Mis gustos son minoritarios, pero no pretendo envanecerme ante nadie a base de mostrar mi diferencia. Si formo parte de una minoría es porque los medios generalistas me están arrinconando. Los libros que me gustan casi nunca están en la lista de los más vendidos, no me atraen los thrillers históricos, ni esas novelas de argumentos retorcidos que provocan en los lectores alucinaciones conspirativas; en política, pertenezco a esa denostada minoría que aspira a vivir en un país donde se debata serenamente; como ya pude comprobar en alguna ocasión, no sirvo para contertulia porque todo lo que sucede ante mis ojos me deja perpleja durante un tiempo antes de poder formular una opinión. Hay quien se pavonea por su exquisitez, pero a mí, verme arrojada a la minoría, sin haberlo buscado, me provoca cierto desconsuelo.

Recuerdo a Woody Allen hablando de una de sus películas más dulces, Días de radio, contar la maravilla que suponía haber crecido en una época, los años cuarenta, en la que la clase trabajadora conectaba la radio para escuchar a Ella Fitzgerald, Louis Armstrong o la orquesta de Duke Ellington. Música popular, pero qué musica. Época de letristas, compositores y cantantes prodigiosos. Por fortuna, el nacimiento de la televisión no acabó con eso. Al contrario. La tele llevaba a las casas los rostros de esos músicos, sus gestos de concentración, el sudor y la respiración de los cantantes.

El idilio de la tele con la música se alargó durante dos décadas. Y no hablo de oídas. Internet ha ofrecido a los espíritus curiosos la posibilidad de contemplar cómo los medios de comunicación trataban a los músicos hace treinta o cuarenta años. La televisión actual mantiene una relación difícil con la música en directo. Prácticamente la ha dejado en manos de esos concursos de jóvenes promesas (qué pereza) o en alguna actuación en los programas nocturnos que tiene más que ver con la promoción de un disco que con un amor verdadero a la música. La otra vía musical que ofrece la tele es el vídeo pop, que en muchos casos refleja más el virtuosismo del realizador que los méritos del artista. Un buen vídeo puede enmascarar fácilmente a un desastroso cantante. Aquellos a los que nos gusta la música en vivo sin demasiados fuegos artificiales hemos sido expulsados de una patada de los medios; por fortuna, encontramos en el mundo cibernético un consuelo.

Confieso que me paso horas muertas buscando en YouTube actuaciones de antiguos shows de la tele.
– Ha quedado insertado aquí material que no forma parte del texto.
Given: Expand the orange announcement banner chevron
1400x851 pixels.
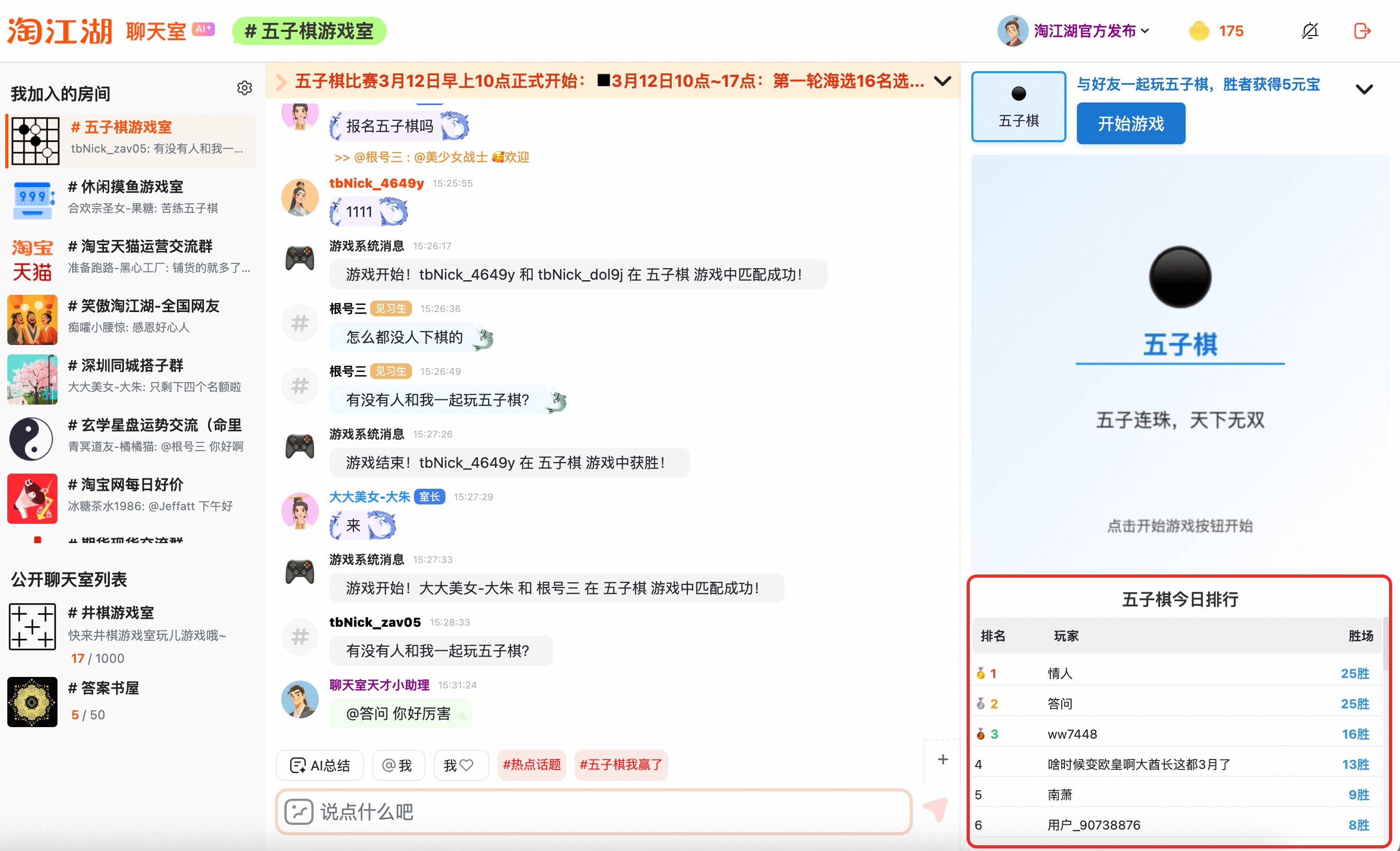Looking at the screenshot, I should (x=943, y=81).
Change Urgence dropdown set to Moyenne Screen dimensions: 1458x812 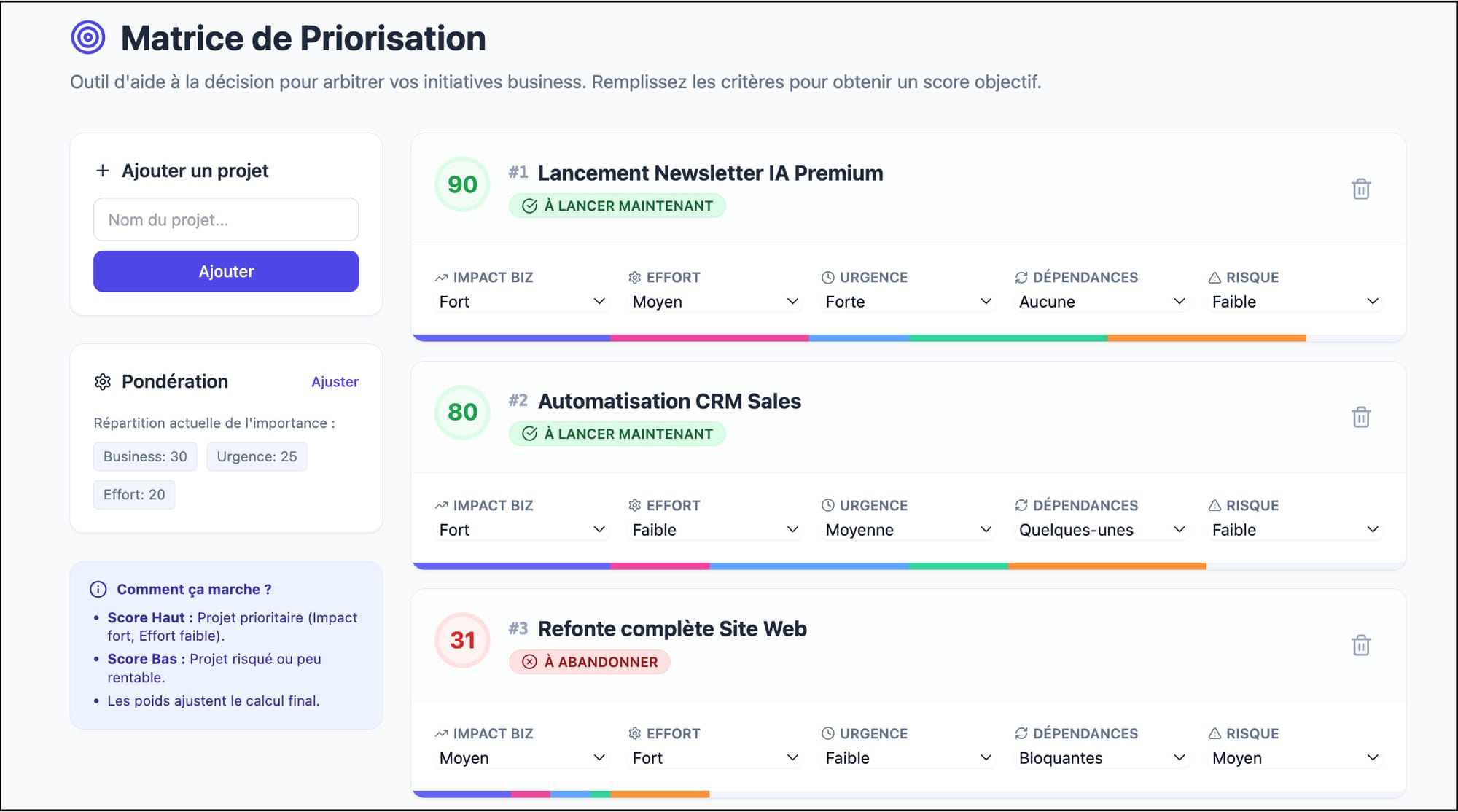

Es un tesoro sin fin. Me siento en el sillón y me harto a ver escenas del show de Judy Garland. Ella cantando con su hija Liza, con Peggy Lee o con Frank Sinatra. O esas divertidísimas sesiones de aquellos gamberros del Rat Pack, en las que mi preferido es Dean Martin. La comunicación cibernética ha creado un nuevo tipo de regalo virtual: algo tan sencillo y significativo como dedicar una canción. Un amigo me mandó la semana pasada Young at heart, cantada por Dean Martin. La imagen de ese señor maduro, sentado en una butaca, fumándose un cigarro entre estrofa y estrofa, con un swing y un encanto imposibles de superar, sin más armas que su voz y sus gestos, cantando en directo y por tanto mostrando sin trampas lo que era capaz de hacer, me hizo preguntarme cuándo te deja la televisión en estos días disfrutar de los músicos como seres humanos, sin transformarles en un producto empaquetado. Mientras las series televisivas han vuelto a abrir los brazos a los actores, los músicos han sido destronados por el enlatado. Como consecuencia, esa inmensa minoría a la que pertenezco se dedica a buscar tesoros en Internet, a intercambiárselos con otros espíritus minoritarios. En esa fiebre del oro que nos empuja a rastrear antiguas joyas interviene gente mucho más joven que yo, amantes de la música, que están descubriendo, sin prejuicios, que lo que se hacía en otras épocas puede ser mejor que lo que se hace ahora y encima se servía al público con más estilo.

Cada día recibo un regalo, Mina, Adriano Celentano o John Coltrane. Y gente a la que casi le doblas la edad te manda una actuación de Harry Belafonte con la rana Gustavo en Barrio Sésamo, o de Stevie Wonder en ese mismo programa infantil rodeado de niños que bailan Superstition al ritmo que marca una enorme banda de rhythm and blues. A mí me tranquiliza que un público joven y ávido de buen espectáculo sea consciente de que no siempre que algo se ha dejado de hacer es porque no valía o no tenía aceptación; a veces, simplemente se optó por lo más barato.

Está claro que si la televisión se empeña, acaba generando un público mayoritario cada vez menos exigente. Esa es la masa de la que tanto hablan. El festival eurovisivo, por ejemplo, está experimentando una revitalización sorprendente. Algunos lo siguen porque son afines a todo lo que sea bodas y festejos; otros, simplemente, por celebración de la horterada. El caso es que si hay algo que me concede la tecnología es la posibilidad de elegir la época en la que quiero vivir cada noche. Lo que sospecho, mientras buceo en el pasado musical, es que en otras casas hay otras almas solitarias como yo, compartiendo el mismo vicio, conformando esta inmensa minoría a la que los creadores del gusto masivo nos han condenado.